On l’aime depuis ses débuts en 2018. La Muti­ne­rie à Lyon 6e vient de rece­voir une étoile Miche­lin bien méri­tée, la qualité n’ayant jamais bais­sée depuis que nous l’avions testé. Pour les retar­da­taires, c’est le moment de grim­per sur le pont.

Les ques­tions le plus souvent posées à un chro­niqueur gastro­no­mique sont « comment fais-tu pour ne pas être (encore) plus gros en allant tout le temps au restau­rant » et « est-ce que tu as décou­vert une nouvelle adresse d’en­fer, je dois invi­ter ma copine/mon copain au resto  ». Passons sur la première ques­tion, malplai­sante, pour s’in­té­res­ser à la seconde partie.
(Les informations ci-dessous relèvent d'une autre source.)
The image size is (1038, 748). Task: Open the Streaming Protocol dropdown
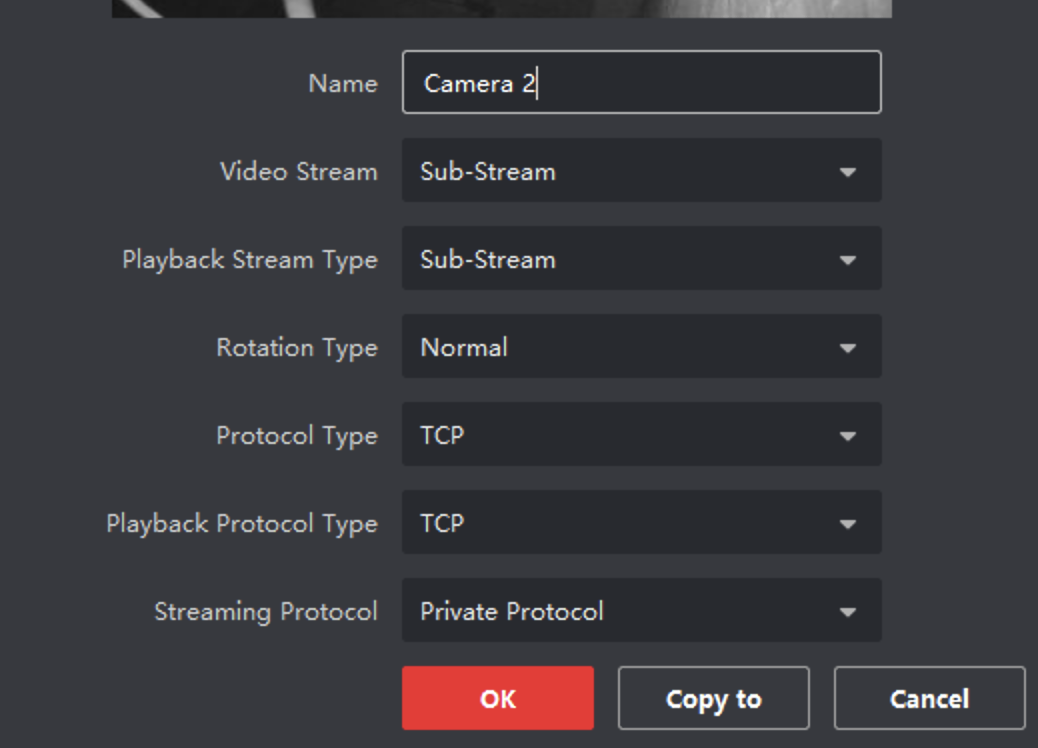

La voilà, la nouvelle adresse qui sort du lot, et nous l’écri­vions en ces termes dès l’ou­ver­ture de cette adresse lyon­naise incon­tour­nable, aujourd’­hui couron­née d’une étoile Miche­lin.

La Muti­ne­rie, malgré un nom de pub à bières pour la Saint-Patrick, s’im­pose déjà comme un des bons sommets de la gastro­no­mie locale qui, sans riva­li­ser avec l’Hi­ma­laya, à part peut-être pour les tarifs, ressemble de plus en plus à la chaîne des Alpes. Le chef Nico­las Seibold est passé chez Anne-Sophie Pic, Yannick Alleno et Chris­tian Tête­doie (avec un petit crochet chez Arse­nic, pépi­nière de jeunes auteurs cuisi­niers). Il est évident qu’il n’était pas là pour faire la plonge.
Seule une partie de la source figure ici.